Anyway, to make a long story short, I managed to make it up to the top of the mountain, where I stayed the night in the hopes of seeing the sunrise the next morning. Here's a rundown of what happened the second day when I woke up at the top of the mountain, in running diary format as usual:
5:45 I wake up and get my things to head outside. The hotel keeper has told me that sunrise is at 6:30.
6:20 I arrive at the spot from which I'm going to view the sunrise. There is some light on the horizon, so I think it might be soon.
6:35 More light, but no sunrise.
6:50 Seriously, this is the longest sunrise ever. Also, I'm at the top of a mountain in winter, so my fingers are numb.
7:20 An hour after I got to the spot, the sun rises. Halfway though, I walk out in protest. Has anyone every officially protested the rising of the sun? I don't know, but I did.
8:45 On my way down, a Chinese guy tries to tell me to hop down the stairs of the mountain to go faster. Thanks, buddy. If I could move at more than a slow shuffle, I probably would.
9:15 I get to the place where there is supposedly another trail that splits off to the west. I can see it. It's on the map. However, there seems to be no way to actually get there. What am I supposed to do? Will myself over there? Hop on my hoverboard? Are they selling magic carpets somewhere?
10:00 My magic carpet stalls mid-flight, so I give up and go back down the way I came up.
10:20 I'm almost down when a couple of Chinese teenagers ask me to take a picture with them. I agree, not knowing that there are about 25 more waiting in photo-op ambush somewhere. I don't know why they ask, since I'm wearing a massive backpack, limping, and clearly look like I spent the night at the top of the mountain. I soon find myself surrounded by a horde of Chinese teenagers wanting to take a picture with Quasimodo.
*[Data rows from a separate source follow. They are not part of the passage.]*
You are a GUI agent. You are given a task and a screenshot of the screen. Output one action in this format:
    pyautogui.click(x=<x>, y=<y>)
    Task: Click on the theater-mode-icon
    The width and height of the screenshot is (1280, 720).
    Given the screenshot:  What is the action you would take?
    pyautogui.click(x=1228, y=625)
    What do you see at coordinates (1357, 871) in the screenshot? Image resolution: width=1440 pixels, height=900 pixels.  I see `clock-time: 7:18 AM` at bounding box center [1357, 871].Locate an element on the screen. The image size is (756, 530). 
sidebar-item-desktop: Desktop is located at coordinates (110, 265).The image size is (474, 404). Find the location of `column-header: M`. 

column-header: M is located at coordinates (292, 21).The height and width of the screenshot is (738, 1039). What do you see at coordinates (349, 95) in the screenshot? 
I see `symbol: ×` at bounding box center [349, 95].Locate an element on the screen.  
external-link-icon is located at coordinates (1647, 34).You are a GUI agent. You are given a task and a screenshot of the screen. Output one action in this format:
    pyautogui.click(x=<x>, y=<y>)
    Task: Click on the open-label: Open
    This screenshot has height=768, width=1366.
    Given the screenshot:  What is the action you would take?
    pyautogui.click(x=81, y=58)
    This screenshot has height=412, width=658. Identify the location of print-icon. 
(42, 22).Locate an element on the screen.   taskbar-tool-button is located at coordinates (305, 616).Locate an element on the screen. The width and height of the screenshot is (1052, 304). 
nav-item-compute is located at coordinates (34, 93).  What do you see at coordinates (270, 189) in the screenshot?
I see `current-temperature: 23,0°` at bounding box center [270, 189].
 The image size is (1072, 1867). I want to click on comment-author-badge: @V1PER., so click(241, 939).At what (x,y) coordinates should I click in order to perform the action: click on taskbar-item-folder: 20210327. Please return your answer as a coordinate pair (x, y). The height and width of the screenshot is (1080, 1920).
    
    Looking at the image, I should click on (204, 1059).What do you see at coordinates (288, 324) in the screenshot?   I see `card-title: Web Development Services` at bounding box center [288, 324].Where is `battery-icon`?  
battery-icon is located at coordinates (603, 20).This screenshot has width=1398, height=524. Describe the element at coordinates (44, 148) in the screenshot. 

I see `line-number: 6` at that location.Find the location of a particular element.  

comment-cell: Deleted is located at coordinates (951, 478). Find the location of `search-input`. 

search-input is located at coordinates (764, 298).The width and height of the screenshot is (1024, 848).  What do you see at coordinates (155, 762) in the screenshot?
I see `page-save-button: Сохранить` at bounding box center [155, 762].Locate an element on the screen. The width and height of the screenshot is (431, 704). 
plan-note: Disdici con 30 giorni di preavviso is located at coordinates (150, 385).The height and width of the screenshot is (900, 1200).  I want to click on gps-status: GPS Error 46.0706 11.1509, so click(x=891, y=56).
Such is the price of a white face.
11:25 I arrive at a cafe, announcing that I'm the only one eating. I always hate doing this because there's some kind of stigma against eating alone here. There's no stigma against spitting on the floor indoors or taking a leak in public, but there's a stigma against eating alone. I always get this look from the waitress that says: “Eating alone are we? Well, come right this way, I have a table just for you. We usually feed the cockroaches back here, but it should do just fine for you.” Geez.
11:30 I end up at a cafe back in town where I inadvertently order pork fat or cartilage or something else in the not-really-meat-but-eaten-like-meat-in-China category.
1:30 After I catch the waitresses trading one of those, “Is he going to leave or are we going to have to ask him” looks, I leave the cafe and catch the train. I leave smelling like raging sweat and stale anger.
8:30ish I arrive back at the train station and retrieve my deodorant. Then, smelling only like stale anger, I shuffle home.